Parfois, Internet ressemble à une carte au trésor. Parfois à un champ de mines. Et parfois, c’est simplement une leçon très coûteuse en droit des marques à l’italienne. Richard Blair, installé en Arizona, doit désormais savoir à quoi cela ressemble. En 2018, il achète le domaine « Lambo.com » pour la modique somme de 10 000 dollars – sans doute avec cette lueur dans les yeux que seuls ceux kennen, die glauben, avoir trouvé le passe-partout du coffre-fort. Sept ans plus tard, il se retrouve les mains vides. Le domaine appartient désormais à Lamborghini. Sans qu’un seul centime de compensation ne lui soit versé. En revanche, avec une impressionnante pile de factures d’avocats à son nom.

L’histoire se lit comme un petit traité contemporain sur la cupidité, la patience – et la réalité juridique. Depuis l’achat en février 2018, Blair propose régulièrement la revente du domaine. D’abord pour un peu plus d’un million de dollars, puis pour 1,5 million, ensuite 3,3 millions. Un jour, visiblement grisé par ses propres étiquettes, il grimpe en août 2022 à près de 58 millions. Un an plus tard, à 75 millions. On ne peut s’empêcher de se demander si quelqu’un n’a pas confondu l’inflation avec la puissance d’un Aventador.

Il y aurait eu des intéressés, mais Blair refuse toutes les offres. Sans doute attendait-il le moment où Sant’Agata Bolognese appellerait, paniqué, pour dire : « Nous prenons. En liquide ou par virement ? » À la place, c’est le Centre d’arbitrage et de médiation de l’Organisation mondiale de la propriété intellectuelle qui frappe à la porte en avril 2022. Lamborghini dépose une plainte, et en août, le verdict tombe : Blair a agi de mauvaise foi. Le domaine doit être transféré. Point final.

Blair, pas décidé à avaler la pilule, poursuit devant un tribunal fédéral américain. Mais là encore, son espoir de jackpot ne convainc personne. Les juges arrivent à une conclusion limpide : aucun droit légitime sur le nom « Lambo », aucun effort sérieux pour développer un contenu, mais une volonté évidente de profiter de la réputation du constructeur italien. Trop de mise en scène, trop peu de substance. La plainte est rejetée, le domaine confisqué. Rideau.

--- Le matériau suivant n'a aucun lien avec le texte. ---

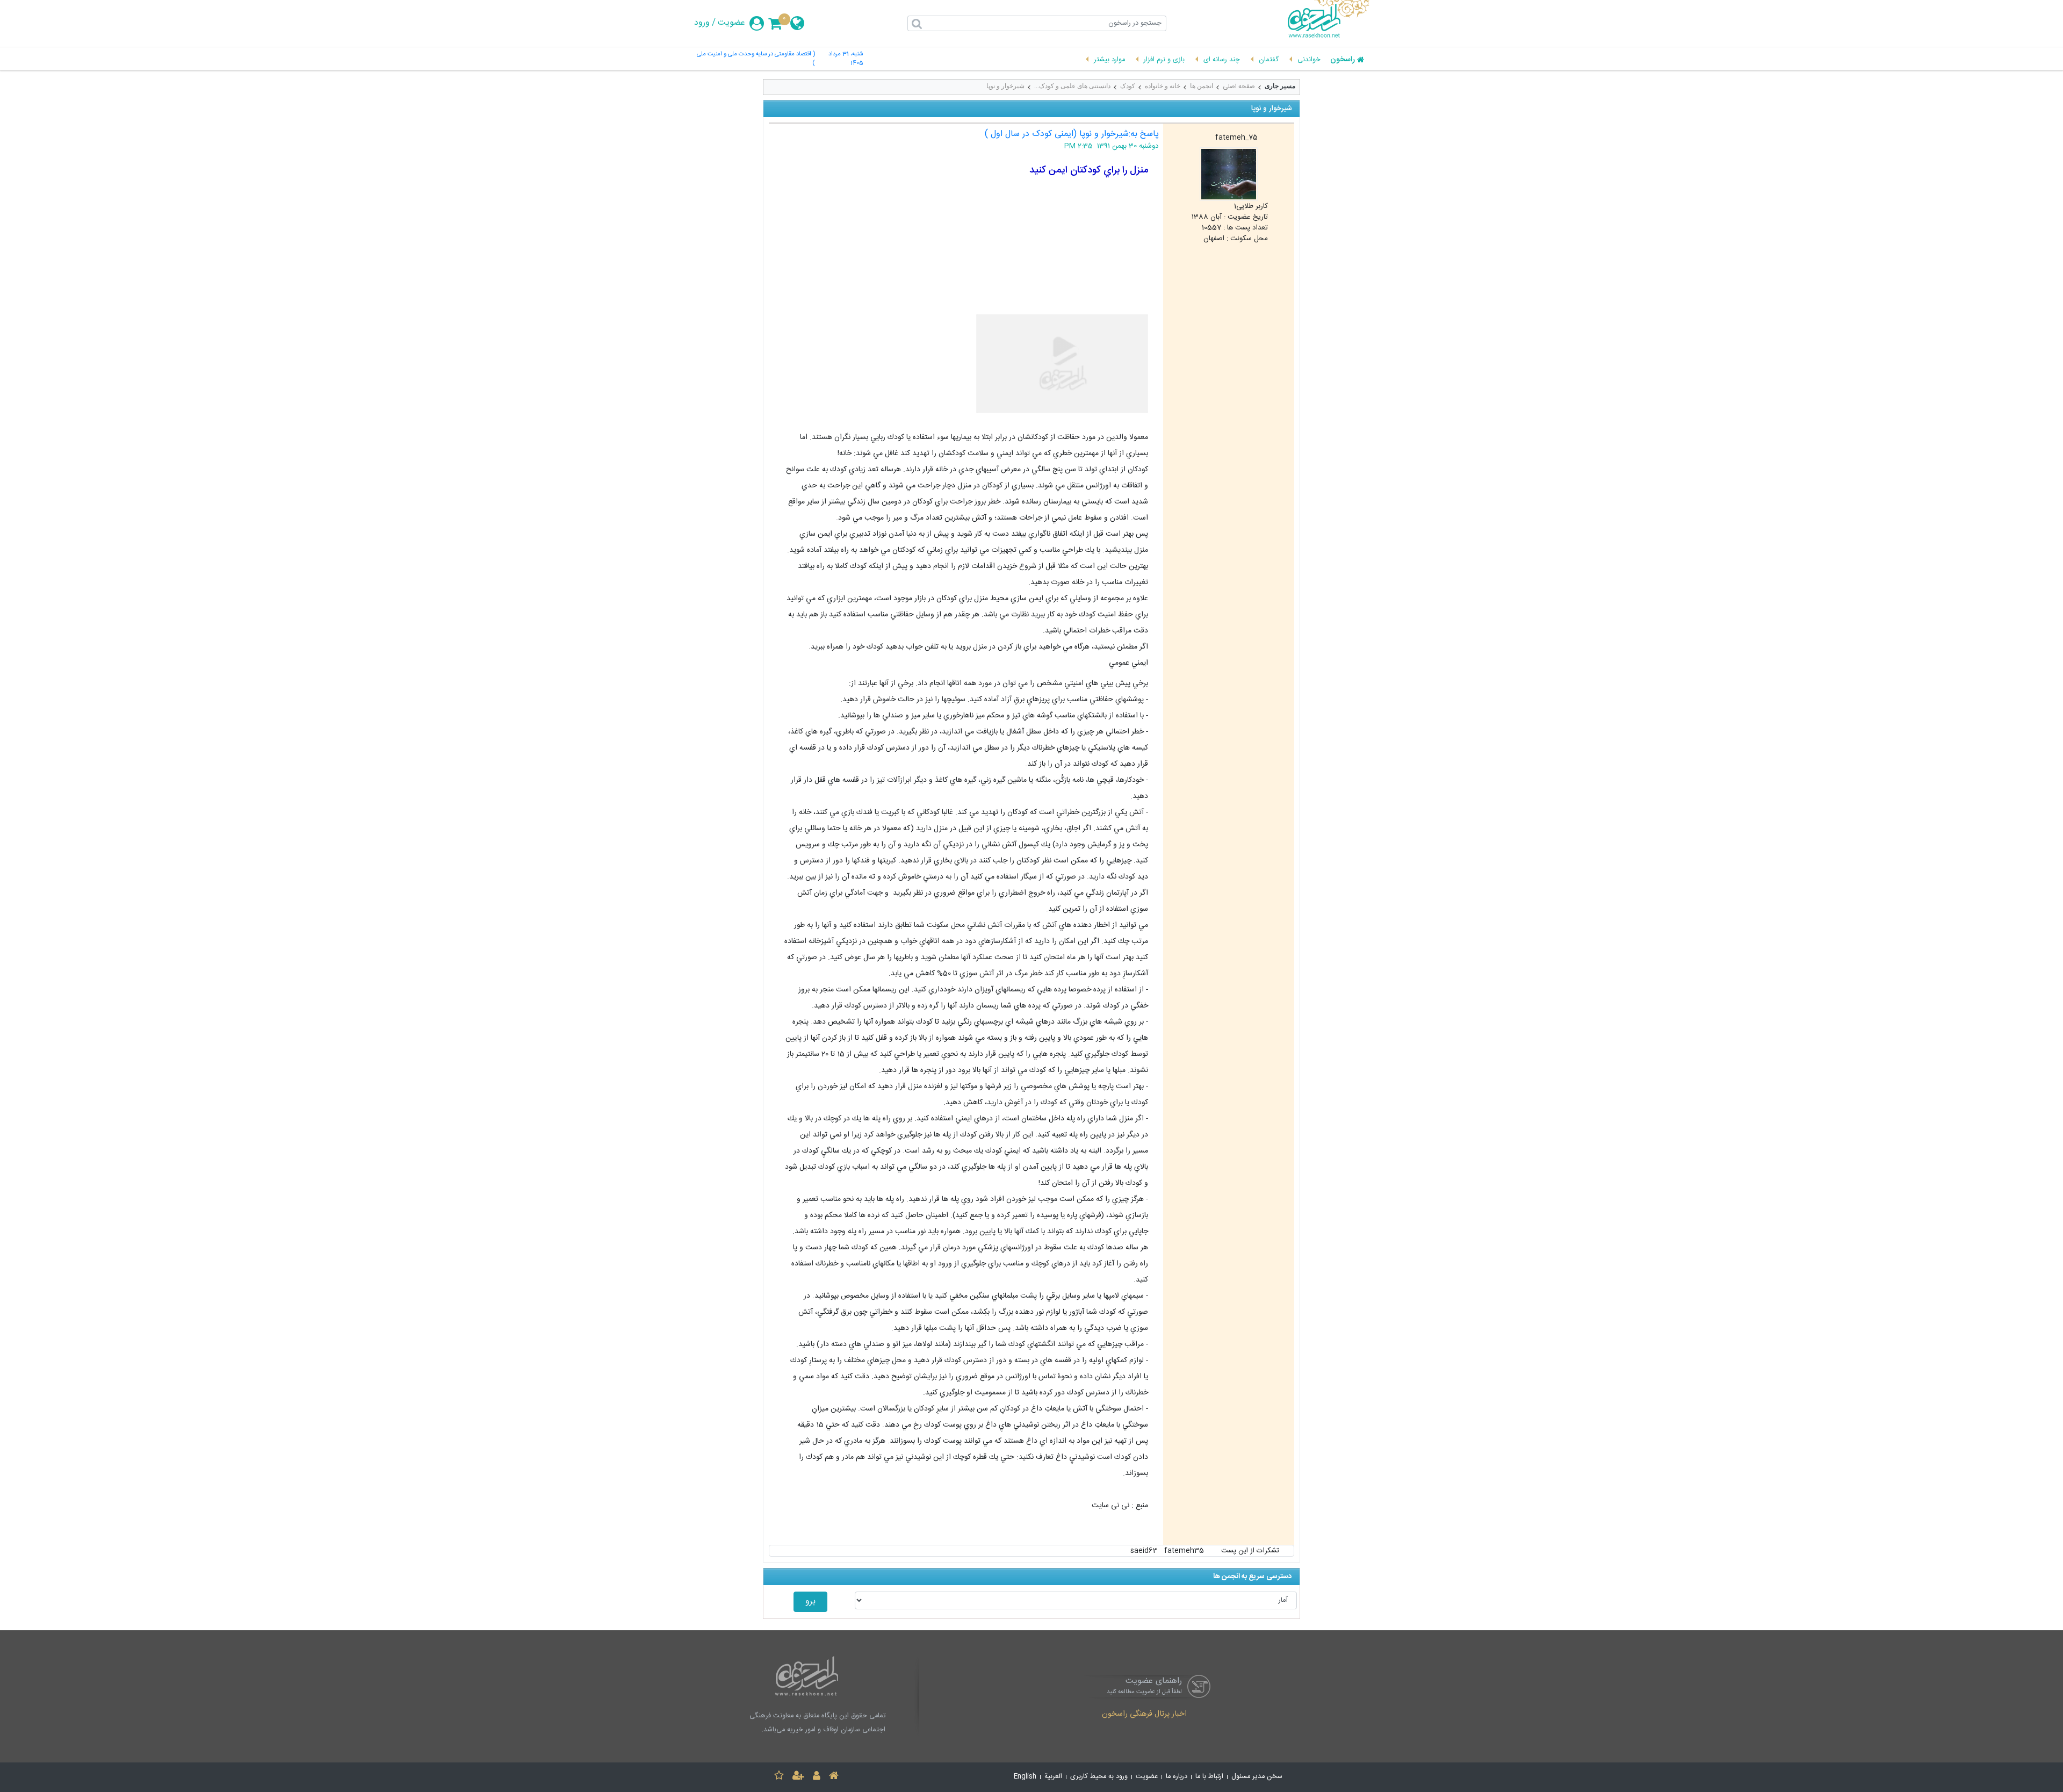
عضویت (731, 23)
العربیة (1053, 1776)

Pendant qu’on panse sûrement les plaies en Arizona, à Sant’Agata, on a dû lever un espresso, rien de plus. Pour Lamborghini, « Lambo.com » n’est pas qu’une URL pratique. C’est une carte de visite numérique, un monument de marque, un portail parfaitement aligné avec la légende maison. Qu’il revienne gratuitement est juridiquement cohérent – et marketingmäßig ein Volltreffer.

L’épisode révèle à quel point le rêve du gain rapide à l’ombre d’un grand nom manque de romantisme. Ceux qui imaginent presser de l’or d’une marque célèbre sans rien créer eux-mêmes finissent rarement au soleil. Plus souvent sur le banc des accusés. Lamborghini reste Lamborghini. Bruyante, rapide, intransigeante. Et désormais à nouveau maître d’un domaine qui, au fond, n’a jamais appartenu à quelqu’un d’autre – du moins pas au sens de la loi. Richard Blair, lui, conserve une seule chose : la certitude d’avoir appris, très cher, qu’on ne trait pas un taureau. On le respecte. Sinon, il vous encorne. Juridiquement impeccable, bien sûr.